After the first two races of the season, the Hillsdale Chargers moved from unranked to eighth in the Midwest Regional polls. The Chargers hope to continue their ascent this Saturday at the Greater Louisville Classic, racing in Blue Division at 10:45 a.m.
Their success surprises even themselves, according to junior Eric Poth.
“It’s kind of the opposite of last year. Last year we came into the season ranked first in conference and things didn’t go our way,” Poth said. “This year we didn’t know what would be going on and things are going our way.”
One reason for the stronger-than-expected start to the season is the return of juniors Eric Poth and Joey Humes, both of whom missed last season due to injuries. Assistant coach R.P. White said both runners have already had an impact this season.
“I think there is comfort in knowing Joey is going to be our low-stick. Our low-stick is our guy who is going to place really high at the races,” White said. “Eric is a guy who brings a blue-collar attitude. He’s going to grind and work hard. Having him be around and not trying to rehab a broken leg has been really beneficial to the team’s approach to practice.”
Humes began the 2018 season with a G‑MAC conference record in the 5k and first-place finish at the Drenth Invitational on Aug. 31, and showed no sign of slowing down at the Spartan Invitational on Sept. 14, when he finished 13th.
Not only are Humes and Poth healthy this year, but sophomore runner Jack Shelley will return to the lineup after missing the Spartan Invitational due to injury. Sophomore Mark Miller said it is critical for a small cross country team to have every runner healthy.
“Obviously we don’t have a whole lot of of depth; we only have 10 guys total and nine racing currently,” Miller said. “When you have everybody healthy in training you can go harder and you don’t have to be as careful because you have more numbers to draw from.”

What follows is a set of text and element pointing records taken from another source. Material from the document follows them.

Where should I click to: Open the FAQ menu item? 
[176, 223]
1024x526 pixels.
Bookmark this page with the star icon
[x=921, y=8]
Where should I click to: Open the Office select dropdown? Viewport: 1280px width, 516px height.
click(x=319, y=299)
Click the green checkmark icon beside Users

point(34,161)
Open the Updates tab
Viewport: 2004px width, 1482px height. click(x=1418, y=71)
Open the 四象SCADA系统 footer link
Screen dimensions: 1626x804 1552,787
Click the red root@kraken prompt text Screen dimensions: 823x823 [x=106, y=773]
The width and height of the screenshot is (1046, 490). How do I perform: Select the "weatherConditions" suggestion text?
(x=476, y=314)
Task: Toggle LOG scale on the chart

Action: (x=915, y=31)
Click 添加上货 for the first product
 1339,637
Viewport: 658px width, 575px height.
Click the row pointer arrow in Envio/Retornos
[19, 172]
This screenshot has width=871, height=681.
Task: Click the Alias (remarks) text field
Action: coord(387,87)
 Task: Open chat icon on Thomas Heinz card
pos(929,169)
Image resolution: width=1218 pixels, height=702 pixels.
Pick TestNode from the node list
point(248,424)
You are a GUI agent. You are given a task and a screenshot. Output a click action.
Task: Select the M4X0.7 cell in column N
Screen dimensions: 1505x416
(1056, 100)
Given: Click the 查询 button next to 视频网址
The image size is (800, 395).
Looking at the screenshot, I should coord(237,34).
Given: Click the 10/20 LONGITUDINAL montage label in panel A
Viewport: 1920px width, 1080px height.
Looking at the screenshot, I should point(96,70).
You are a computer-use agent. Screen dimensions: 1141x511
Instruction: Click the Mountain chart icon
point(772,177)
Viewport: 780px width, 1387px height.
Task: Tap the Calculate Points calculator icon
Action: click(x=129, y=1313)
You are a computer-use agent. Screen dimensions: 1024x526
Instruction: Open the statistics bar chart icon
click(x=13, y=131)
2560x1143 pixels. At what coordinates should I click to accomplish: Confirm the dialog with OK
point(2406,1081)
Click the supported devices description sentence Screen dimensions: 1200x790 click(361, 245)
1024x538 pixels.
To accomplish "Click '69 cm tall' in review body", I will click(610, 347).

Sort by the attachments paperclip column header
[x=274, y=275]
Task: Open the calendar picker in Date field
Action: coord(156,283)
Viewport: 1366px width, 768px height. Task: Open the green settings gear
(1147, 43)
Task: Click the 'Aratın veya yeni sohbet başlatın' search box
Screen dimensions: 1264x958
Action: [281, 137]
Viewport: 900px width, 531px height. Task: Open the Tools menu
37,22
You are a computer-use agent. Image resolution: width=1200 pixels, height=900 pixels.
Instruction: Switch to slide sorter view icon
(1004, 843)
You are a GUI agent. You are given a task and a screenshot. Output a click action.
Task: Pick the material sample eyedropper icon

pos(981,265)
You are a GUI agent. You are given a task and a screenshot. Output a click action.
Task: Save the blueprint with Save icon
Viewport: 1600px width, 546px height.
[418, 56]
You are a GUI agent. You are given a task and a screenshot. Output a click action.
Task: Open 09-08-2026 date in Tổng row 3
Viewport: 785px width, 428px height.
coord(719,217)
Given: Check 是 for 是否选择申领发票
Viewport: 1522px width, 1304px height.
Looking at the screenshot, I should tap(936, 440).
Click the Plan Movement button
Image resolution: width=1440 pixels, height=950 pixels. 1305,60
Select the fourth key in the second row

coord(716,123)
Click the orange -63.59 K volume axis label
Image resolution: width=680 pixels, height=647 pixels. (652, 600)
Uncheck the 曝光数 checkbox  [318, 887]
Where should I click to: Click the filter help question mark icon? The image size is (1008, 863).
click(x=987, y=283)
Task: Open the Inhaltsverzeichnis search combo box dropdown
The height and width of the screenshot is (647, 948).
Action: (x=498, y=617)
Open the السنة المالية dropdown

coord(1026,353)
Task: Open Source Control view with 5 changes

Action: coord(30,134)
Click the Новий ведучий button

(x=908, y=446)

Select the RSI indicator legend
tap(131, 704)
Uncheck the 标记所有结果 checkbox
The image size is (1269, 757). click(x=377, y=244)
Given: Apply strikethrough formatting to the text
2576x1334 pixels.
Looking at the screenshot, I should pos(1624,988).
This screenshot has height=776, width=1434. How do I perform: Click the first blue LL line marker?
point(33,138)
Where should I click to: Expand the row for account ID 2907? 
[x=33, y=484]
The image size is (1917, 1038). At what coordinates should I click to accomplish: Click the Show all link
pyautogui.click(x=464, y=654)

The Greater Louisville Classic is a notoriously fast course, which will be a big change from the last competition at Forest Akers East Golf Course, which is consistently one of the slower races of the season. The team will also be racing against nearly 50 other schools. Three of the 10 Chargers hold their personal bests for an 8k on this course, and they have the opportunity to achieve more.
The most significant feature of the Louisville track is a bottleneck that limits the runners ability to pass immediately after the start. White said the team had trained for this quirk and has a strategy to overcome it.
“The course itself bottlenecks in the first 500 meters, so if you don’t get out and position yourself well, a lot of times you can dig yourself a pretty deep hole,” he said. “We are going to be pretty agressive up front, especially in the first half-mile. We are going to get in a good position and from there try to settle in to an appropriate race pace.”
Miller also said that position off the start will be important because of the severe bottleneck.
“If you are in the center of a bottleneck it can be overwhelming, especially because everyone is coming in to you. If you are on the outside it can be kind of scary and disappointing because you can rush ahead and get a spot or be stuck behind the field,” Miller said. “It is just chaotic I guess.”
Despite the bottleneck, White said he expects times to be fast and that many of his runners may set personal records this Saturday.
“Joey will be ready to PR. Mark will be ready to PR. Eli will be ready to PR. Jack will be ready to PR. Alex Oquist will be ready to PR. We should have a really good day,” White said. “The only thing that could make it a slower day is a bunch of rain in the days leading up to the race and I don’t think that will be the case.”